Desde entonces, la energía que invierto en dar explicaciones varía en función de lo mucho o poco que me importe el vínculo de quien las pide.

–¿Cómo es un día cualquiera en tu vida?
–Desde 2017, hago lo posible por vivir en hora solar. Esto significa que me levanto un poco antes del amanecer y me acuesto algo después del atardecer. Con un margen de dos horas aproximadamente, según la semana y dependiendo de dónde me encuentre, las actividades que realice, etc.

Practico yoga todos los días respetando el ciclo lunar. Lo hago cuando amanece.

Estoy al menos una hora de caminata al aire libre con mis perros y si la climatología lo permite, en algún entorno natural, ya sea en la playa, en el campo o en la montaña. Esto es lo más «rutinario» que puedo describir de los últimos cuatro años, en todo lo demás voy fluyendo, literalmente.

–El surf también es otra de tus grandes pasiones, ¿qué sientes cuando estás encima de la tabla?
–Me divierto muchísimo. Aunque he tenido algún que otro sustito también. Surfear, al margen de lo deportivo, es una práctica de atención plena maravillosa. Todo sucede en cuestión de segundos y hay que estar ahí, con todo, en todo momento. Por otro lado, en lugar de regalarte pequeñas dosis de humildad, te arroja litros de ella.

El océano es un gran maestro. De los más sabios.

Quiero añadir que el verdadero surfer de la familia es mi hermano que lleva más de 30 años encima de una tabla, es mi mayor inspiración. Él es reflejo de como el surf, como el yoga, es una filosofía de vida y que le haya acompañado desde niño hace que hoy sea el hombre y padrazo que es.

–Dices que el surf es una práctica de atención plena… ¿Qué relación tiene la meditación con el surf?
–Con la diferencia de que la primera tiene una tradición milenaria respecto a la segunda considero que ambas son filosofías desarrolladas en, por y para la naturaleza. Las semejanzas que yo valoro entre ambas son la libertad y la presencia.
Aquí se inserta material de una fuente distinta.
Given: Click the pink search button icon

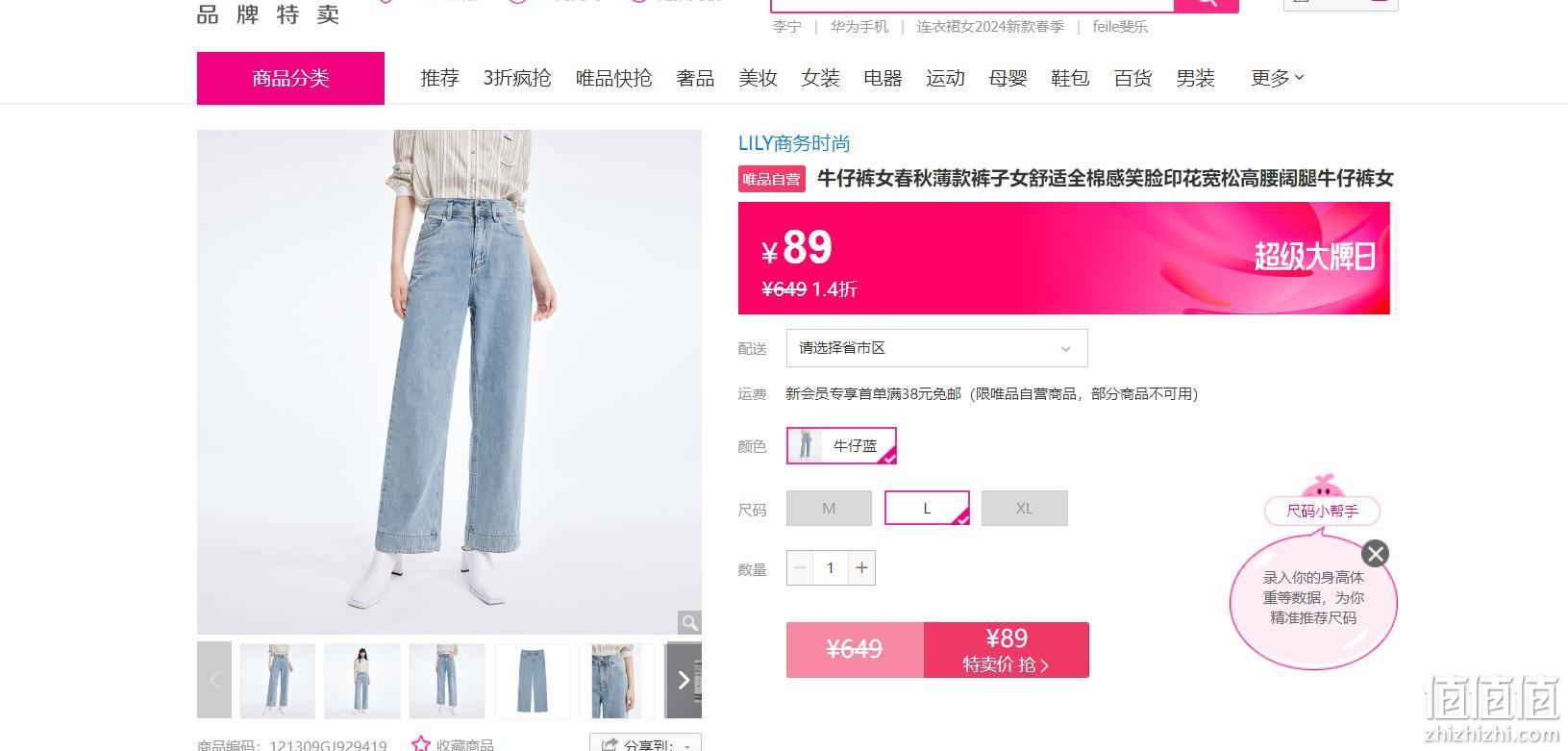Looking at the screenshot, I should (x=1207, y=3).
–Pasaste de colaborar con grandes marcas en el campo de la publicidad, el marketing y la creatividad a dedicarte a las personas reales con tus charlas, workshops, asesoramientos… ¿Podrías explicar qué te ha aportado este cambio?
–La respuesta corta es: Vida. La respuesta larga es que de repente me vi inmersa en un sistema de consumo, promovido por la codicia del ser humano, que me generaba sufrimiento y repulsión hacia todo en general. Y eso te enferma. Decidí parar con todo y me sirvió para comprender que sentir es más importante que hacer y que hacer es más importante que tener.

Conectar, abrazar, compartir, reír, convivir… se puede hacer en cualquier entorno laboral, está claro, con la sutil pero fundamental diferencia de que ahora, en todos los ámbitos, vivo desde el SENTIR en lugar del «conseguir».
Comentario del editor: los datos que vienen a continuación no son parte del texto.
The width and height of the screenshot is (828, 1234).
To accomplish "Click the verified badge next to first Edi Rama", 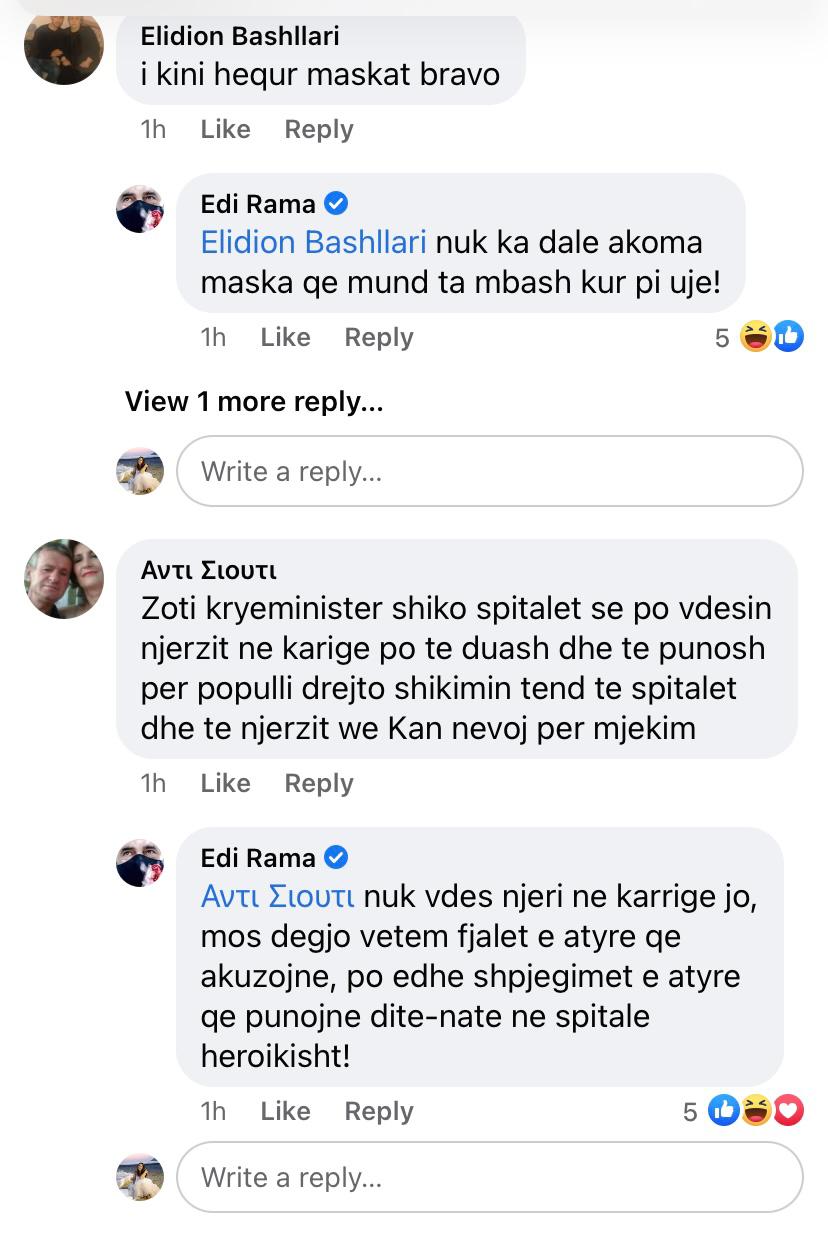I will point(337,204).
–¿Eres consciente de que cada cosa que publicas en tus redes llega a miles de personas? Y eso solo teniendo en cuenta a tus seguidores…
–Soy consciente hasta el punto de escoger voluntariamente no serlo. Me explico. Cuando escribo, publico o edito una fotografía, lo hago para mí. Es una herramienta de expresión personal igual que lo es una lámina en blanco en la que pintar con acuarelas. Si ante eso pienso que hay espectadores, en este caso seguidores, me condicionaría o limitaría. Así que, lo sé, pero no lo pienso.

–Y ya para acabar, basta echar un ojo a tu trayectoria para ver que eres una persona inquieta que siempre está creando. ¿Tienes algún proyecto nuevo entre manos?
–Voy a golpe de inspiración, siempre estoy creando cosas nuevas, aunque no todas salgan a la luz. Algo vendrá.

Pasamos el minitest a… Mimi Albero

  • Plato favorito: Crema de calabaza con naranja y jengibre.
  • Plato que te salva cuando no tienes tiempo de cocinar: Smoothie Bowl, fruta fresca o hummus y zanahoria.
  • 3 alimentos indispensables en tu dieta: Manzana, jengibre, comino.
  • Tu irresistible tentación: Chocolate, aunque opongo poca resistencia.
  • Lo primero que tomas por la mañana: Agua.
  • Lo último que tomas por la noche: Agua.
  • Restaurante preferido: No tengo.